Confidential, Bellevue, WA
Sr. Hadoop Engineer
Responsibilities:
- Involved in extracting customer’s Big data from various data sources into Hadoop HDFS. This included data from Excel, ERP systems, databases and also log data from servers.
- Used Sqoop to efficiently transfer data between databases and HDFS and used Flume to stream the log data from servers/sensors.
- Developed a framework with automates the importing data into HDFS and cleanse the data from heterogeneous data sources to make it suitable for ingestion into Hive schema for analysis.
- Worked hands on with the DevOps team to meet the specific business requirements for individual customers and proposed Hadoop solutions across multiple verticals.
- Used Hive data warehouse tool to analyze the unified historic data in HDFS to identify issues and behavioral patterns.
- Collected user activity data, log data using Kafka for real time analytics
- Installed and configured multi-nodes fully distributed Hadoop cluster with HortonworksAmbari
- The Hive tables created as per requirement were internal or external tables defined with appropriate static and dynamic partitions, intended for efficiency.
- Written Multiple Pig UDFS to accommodate business requirements.
- Used Sort Merge Buckets(SMB) for reducing run time in the hive analysis
- Used the RegEx, JSON and Avro SerDe’s for serialization and de-serialization packaged with Hive to parse the contents of streamed log data and implemented Hive custom UDF’s.
- Used Oozie workflow engine to manage interdependent Hadoop jobs and to automate several types of Hadoop jobs such as Java map-reduce, Hive and Sqoop as well as system specific jobs.
- Worked with BI teams in generating the reports and designing ETL workflows.
Confidential, Schaumburg, IL
Hadoop Developer
Responsibilities:
- Involved in installing, configuring and managing Hadoop Ecosystem components like Hive, Pig, Sqoop and Flume.
- Migrated the existing data to Hadoop from RDBMS (SQL Server and Oracle) using Sqoop for processing the data.
- Responsible for loading unstructured and semi-structured data into Hadoop cluster coming from different sources using Flume and managing.
- Developed MapReduce programs to cleanse and parse data in HDFS obtained from various data sources and to perform joins on the Map side using distributed cache.
- Used Hive data warehouse tool to analyze the data in HDFS and developed Hive queries.
- Created internal and external tables with properly defined static and dynamic partitions for efficiency.
- Used the RegEx, JSON and Avro SerDe’s for serialization and de-serialization packaged with Hive to parse the contents of streamed log data.
- Implemented Hive custom UDF’s to achieve comprehensive data analysis.
- Used Pig to develop ad-hoc queries.
- Exported the business required information to RDBMS using Sqoop to make the data available for BI team to generate reports based on data.
- Implemented daily workflow for extraction, processing and analysis of data with Oozie.
- Responsible for troubleshooting MapReduce jobs by reviewing the log files.
- Used PDI (Pentaho Data Integration) to extract, transform and load (ETL) using metadata driven approach.
Confidential
Jr.Java Developer
Responsibilities:
- Worked with requirement analysis team to gather software requirements for application development.
- Designed UML and entity relational diagrams for the process flow and database design.
- Developed java programs to implement the computational logic for the web applications.
- Designed static web user interface with Html and CSS.
- Developed proto-type test screens in HTML and JavaScript.
- Involved in developing JSP for client data presentation and, data validation on the client side with in the forms.
- Documented application for its functionality and its enhanced features.
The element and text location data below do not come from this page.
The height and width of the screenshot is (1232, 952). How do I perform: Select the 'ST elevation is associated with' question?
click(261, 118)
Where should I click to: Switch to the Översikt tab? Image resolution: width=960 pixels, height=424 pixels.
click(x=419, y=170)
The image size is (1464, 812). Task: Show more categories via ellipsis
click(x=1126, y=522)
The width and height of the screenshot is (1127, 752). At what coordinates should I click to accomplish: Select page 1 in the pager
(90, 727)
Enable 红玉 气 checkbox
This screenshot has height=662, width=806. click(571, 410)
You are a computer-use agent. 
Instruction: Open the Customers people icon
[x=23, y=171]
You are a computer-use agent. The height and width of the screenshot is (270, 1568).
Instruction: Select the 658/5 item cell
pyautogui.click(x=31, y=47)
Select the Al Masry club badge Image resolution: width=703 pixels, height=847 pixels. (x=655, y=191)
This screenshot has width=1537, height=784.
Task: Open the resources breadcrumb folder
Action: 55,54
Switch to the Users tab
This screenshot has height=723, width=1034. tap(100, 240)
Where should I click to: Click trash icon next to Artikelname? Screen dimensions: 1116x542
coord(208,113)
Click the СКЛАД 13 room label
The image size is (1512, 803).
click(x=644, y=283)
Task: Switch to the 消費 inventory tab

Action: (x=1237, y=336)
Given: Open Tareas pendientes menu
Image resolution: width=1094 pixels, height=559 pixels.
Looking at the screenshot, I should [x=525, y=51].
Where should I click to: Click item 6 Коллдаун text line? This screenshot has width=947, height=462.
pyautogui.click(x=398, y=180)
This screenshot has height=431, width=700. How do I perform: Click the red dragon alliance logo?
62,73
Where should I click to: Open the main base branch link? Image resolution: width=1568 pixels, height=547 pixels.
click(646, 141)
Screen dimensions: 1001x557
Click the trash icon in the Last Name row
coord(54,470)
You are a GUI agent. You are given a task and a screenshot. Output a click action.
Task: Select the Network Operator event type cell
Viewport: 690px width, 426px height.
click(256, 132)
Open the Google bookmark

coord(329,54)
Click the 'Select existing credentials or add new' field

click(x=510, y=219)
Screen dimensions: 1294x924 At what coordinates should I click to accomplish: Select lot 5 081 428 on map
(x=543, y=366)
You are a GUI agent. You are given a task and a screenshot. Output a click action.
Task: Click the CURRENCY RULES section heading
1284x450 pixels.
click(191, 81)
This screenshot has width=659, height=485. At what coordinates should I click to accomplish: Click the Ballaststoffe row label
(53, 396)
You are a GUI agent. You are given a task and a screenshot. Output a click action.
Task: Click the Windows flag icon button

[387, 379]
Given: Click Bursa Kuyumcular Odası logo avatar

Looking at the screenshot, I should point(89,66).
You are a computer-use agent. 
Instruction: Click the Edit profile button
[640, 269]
Created connection through JDBC and used JDBC statements to call stored procedures.
- Developed custom packages to connect to standard data sources and retrieve data efficiently eliminating the need for each team to rewrite the same set of code multiple times.
- Developed JUnit testing framework for Unit level testing.
- Actively involved in code review and bug fixing for improving the performance.
- Worked on product deployment, documentation and support.
- Involved in structuring Wiki and Forums for product documentation
- Involved in R&D, set up and designing Media wiki, PHP and Joomla content management systems.
- Maintained the customer support portal.